Chip Dodd - Helping our kids with anxiety

When our kids struggle with anxiety, we can feel so helpless, unsure of what to do. And anxiety among kids is increasing. Whether due to the pandemic, or for other reasons, anxiety is on the rise in every age group. Stress is at an all-time high.
Today we are going to explore ways to help our kids with anxiety with Dr. Chip Dodd, counselor, speaker, mentor, and author of “The Voice of the Heart” and numerous other books centered on emotions and healing.
What is anxiety?
Dr. Dodd shares that, “Anxiety is a physiological, central nervous system reaction, to thoughts we are having about anticipated disaster. It is always related to future trepidation about something happening that we’re not sure about.” Anxiety leads us to seek something outside of ourselves to control and quell those feelings of uncertainty.  
Fear, however, is an emotion. Fear tells us we are in danger of something happening that we don’t want to happen.

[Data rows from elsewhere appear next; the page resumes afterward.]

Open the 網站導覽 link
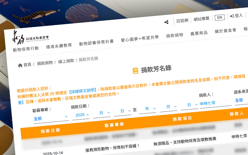This screenshot has width=248, height=155. click(x=202, y=19)
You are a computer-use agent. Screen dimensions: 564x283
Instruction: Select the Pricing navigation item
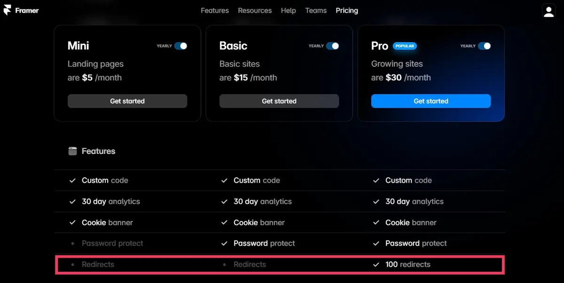coord(346,10)
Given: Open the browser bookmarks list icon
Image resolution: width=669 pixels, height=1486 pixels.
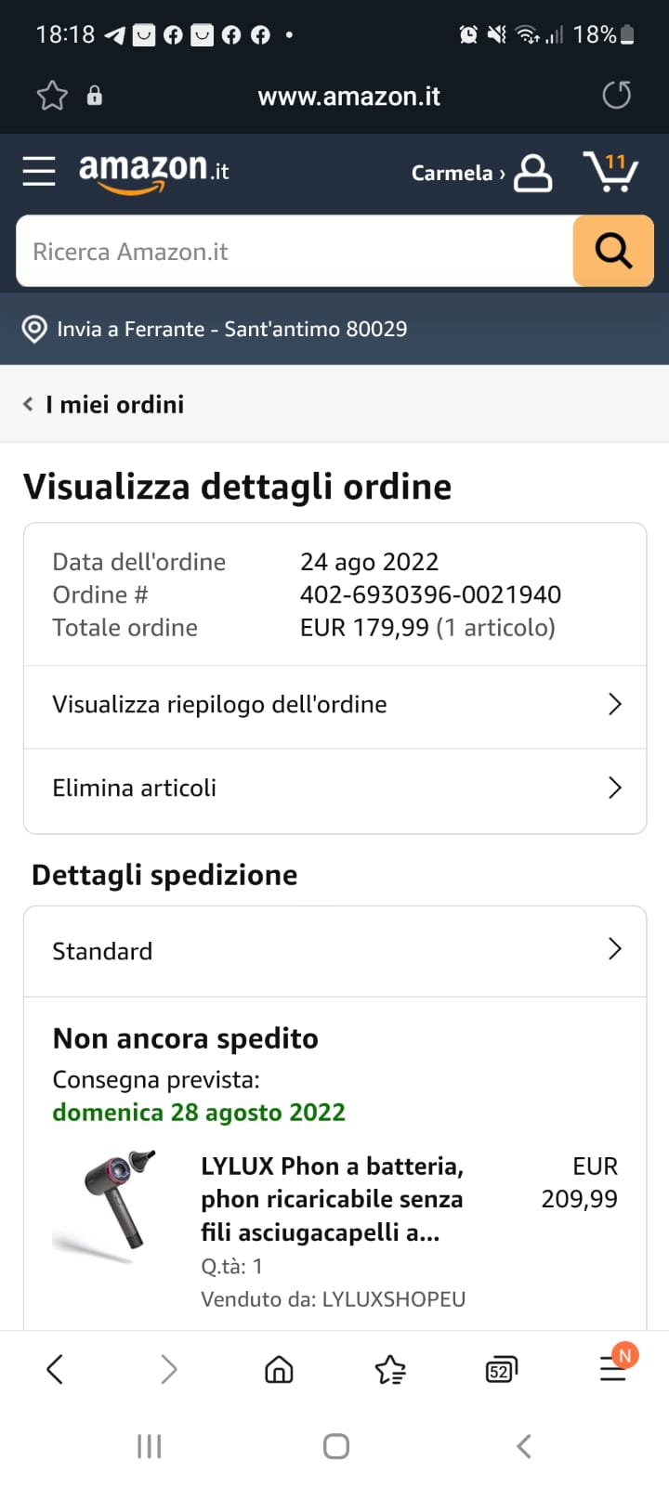Looking at the screenshot, I should click(x=390, y=1370).
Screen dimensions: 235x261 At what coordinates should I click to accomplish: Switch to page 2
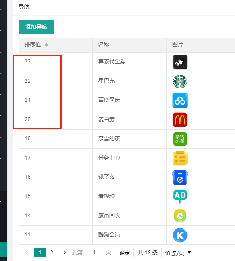(x=51, y=253)
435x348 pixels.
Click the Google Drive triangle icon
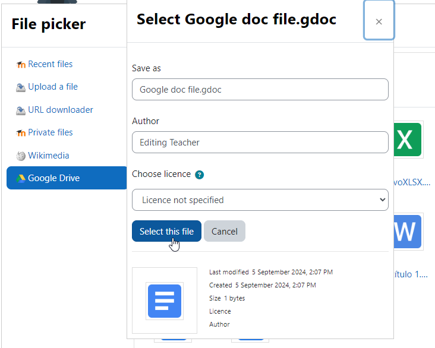click(21, 178)
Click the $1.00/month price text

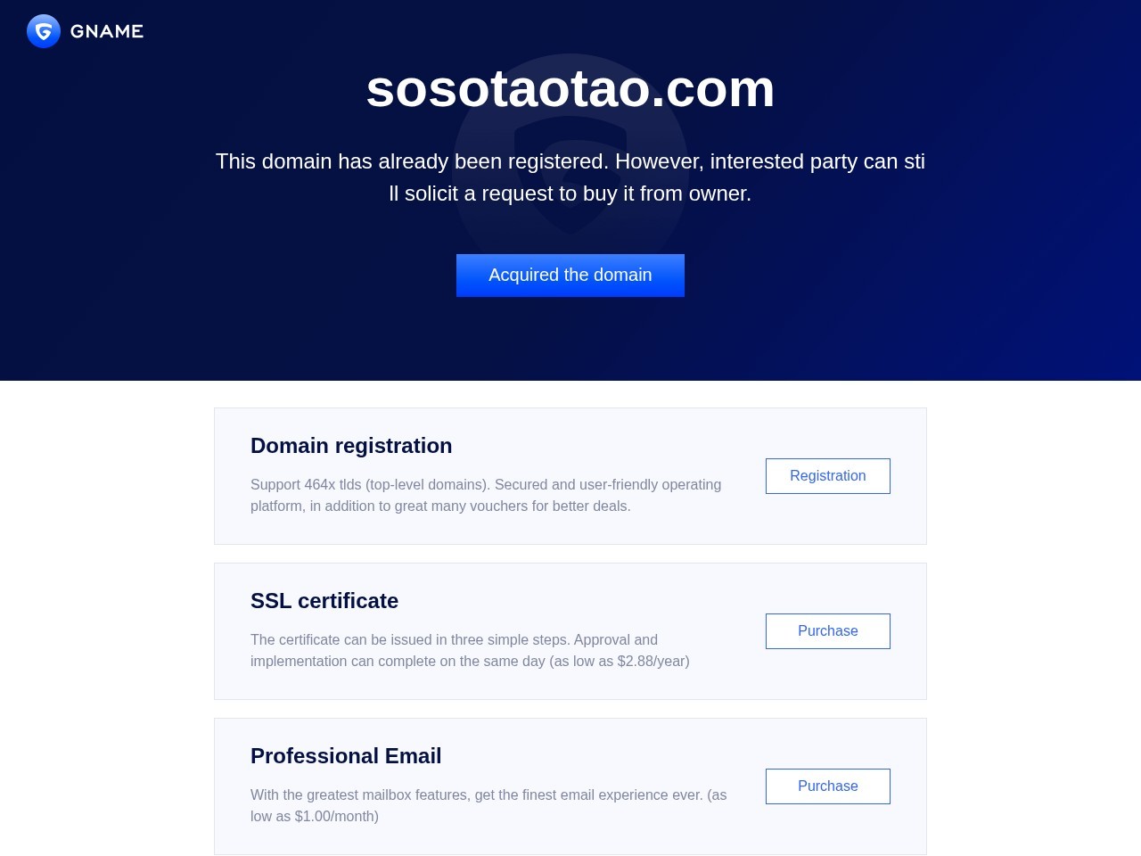tap(337, 817)
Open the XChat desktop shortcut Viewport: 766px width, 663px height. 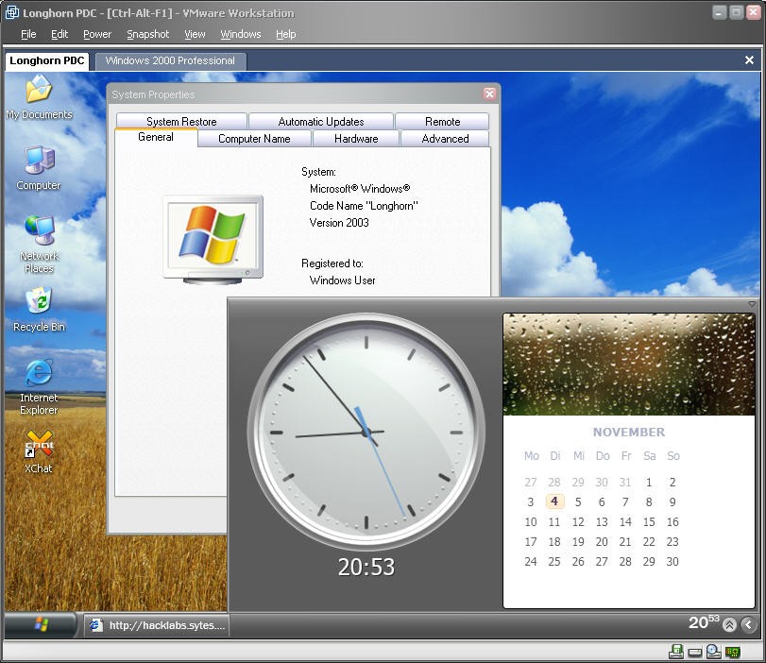[x=39, y=446]
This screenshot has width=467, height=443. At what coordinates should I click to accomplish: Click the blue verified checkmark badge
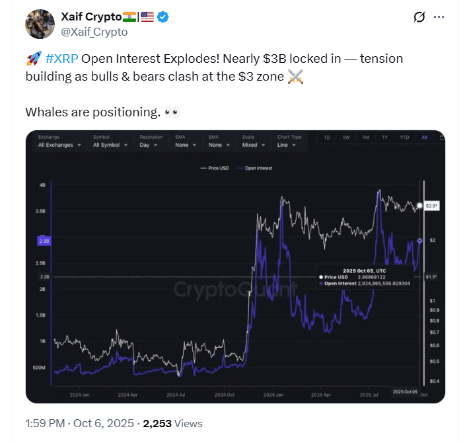click(x=162, y=17)
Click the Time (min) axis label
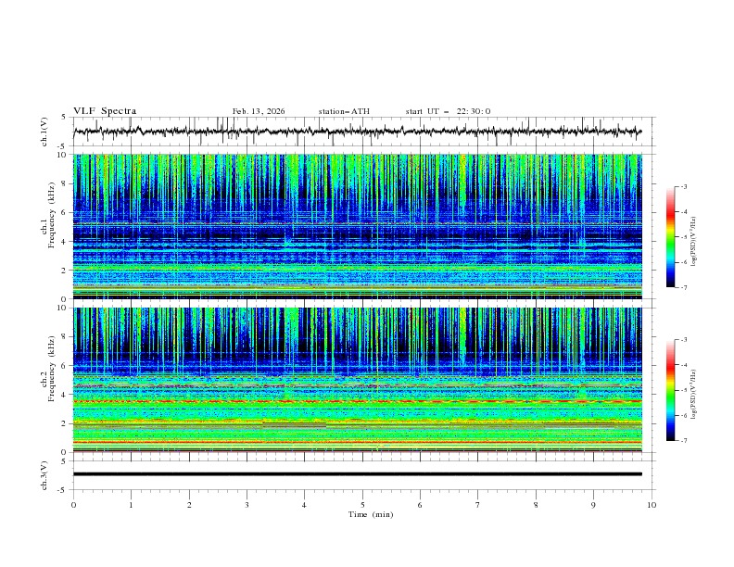The image size is (734, 567). pos(371,514)
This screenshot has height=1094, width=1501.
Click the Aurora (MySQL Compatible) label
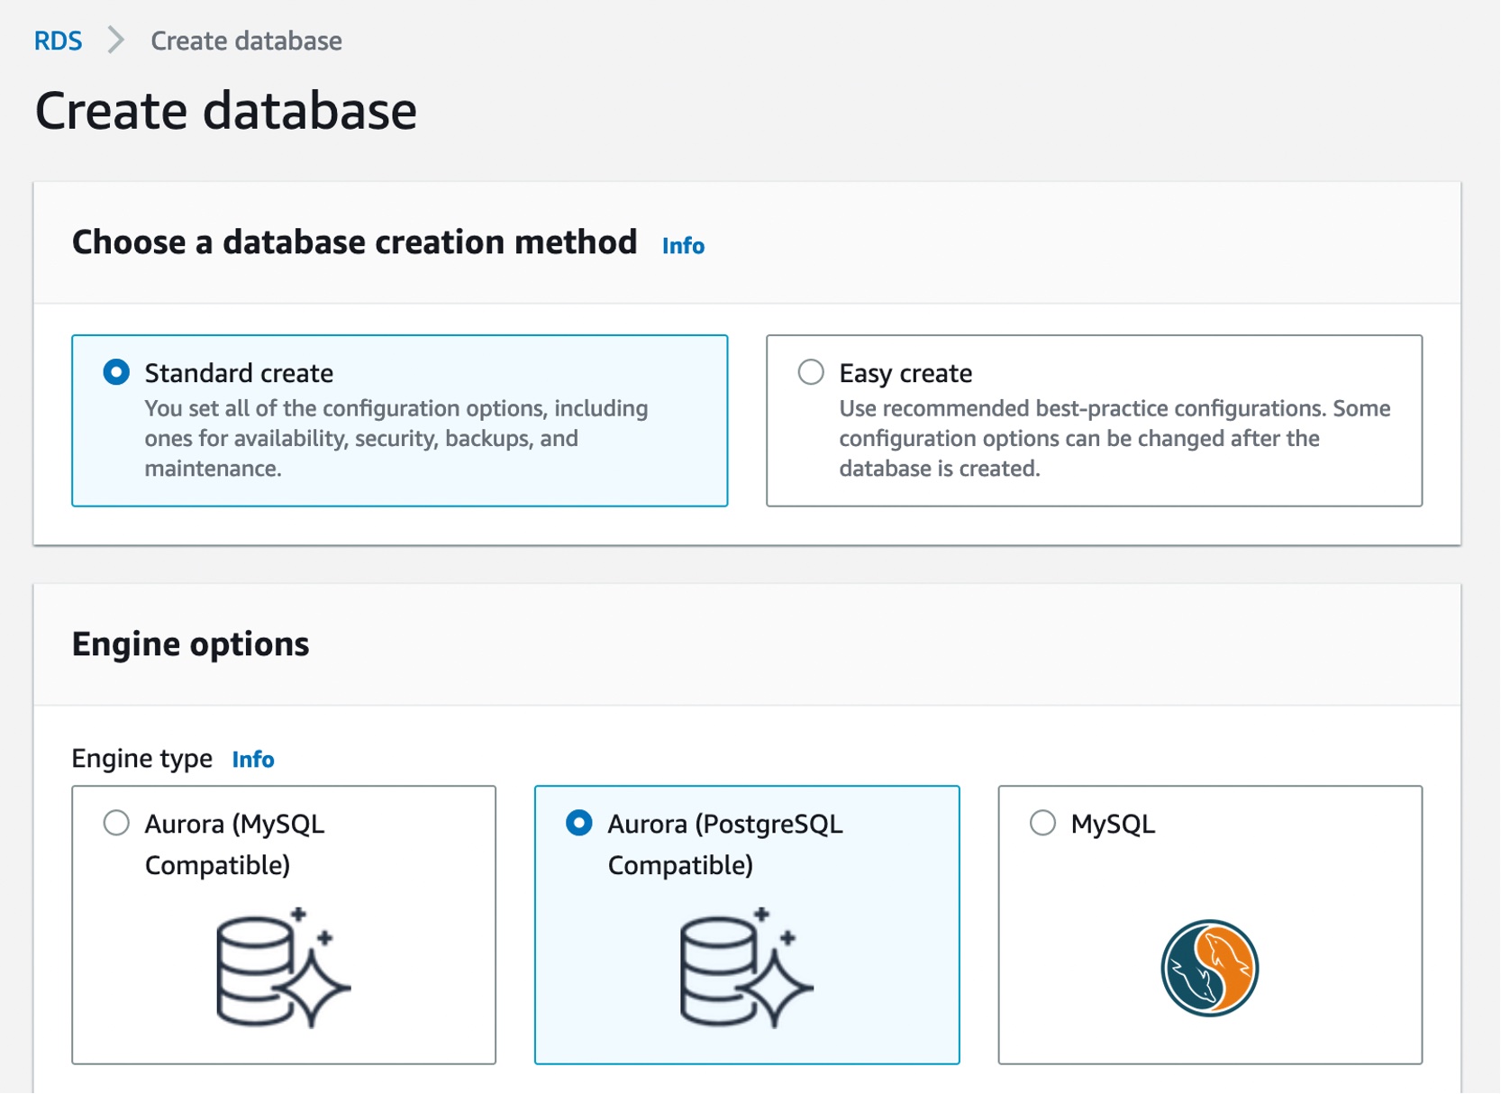coord(234,844)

It’s a feeling we’ve been given that allows us to ask for help. When we express a fear vulnerably, it sets us up to be able to prevent the thing we fear and it also provides a place for us to go back to to process what did or didn’t happen.
Fear can push us to connection as we seek help whereas anxiety can push us into isolation. Anxiety and fears are both thermostats that can lead us to seek help.
Children get anxious about what is happening and about what could happen next. They aren’t sure where the truth is. They are guessing at how to find level ground. Adults are often anxious about what has already happened or what could happen again. Kids are most often anxious about their two biggest fear – not belonging and not mattering.
Social media platforms are a huge contributor to these anxieties because they don’t affirm how we’re created. They actually go against it. This is why home base has to be a safeplace where your family can process what is happening below the surface. We need to be able to talk about our spiritual root system – our feelings, needs, longings, desires, and hopes.
So often we don’t want our kids to suffer, to have negative thoughts, or to feel bad.  We don’t want them to feel anxious so we try to “fix” it but actually feeling their fears isn’t the problem. The problem is denying how they are feeling.
It’s a natural response to feel fear in situations we don’t have a sense of empowerment over or where we aren’t in control. Kids are often afraid of the dark because it’s full of unknowns. Yet, kids are willing to go into the dark if they have someone to go with them and to hold their hand. So, children aren’t actually afraid of the dark. They are afraid of being alone in the dark, of being uncared for in the dark, of not being seen or heard in the dark. If a child is allowed to have their feelings and process them, when the parent says, “It’s okay for you to feel afraid”, we are teaching our kids they can be real and not have to fake it or pretend. This allows them to embrace their humanity and  not disassociate from it which actually increases anxiety.
So, how can we walk with our kids through their anxiety?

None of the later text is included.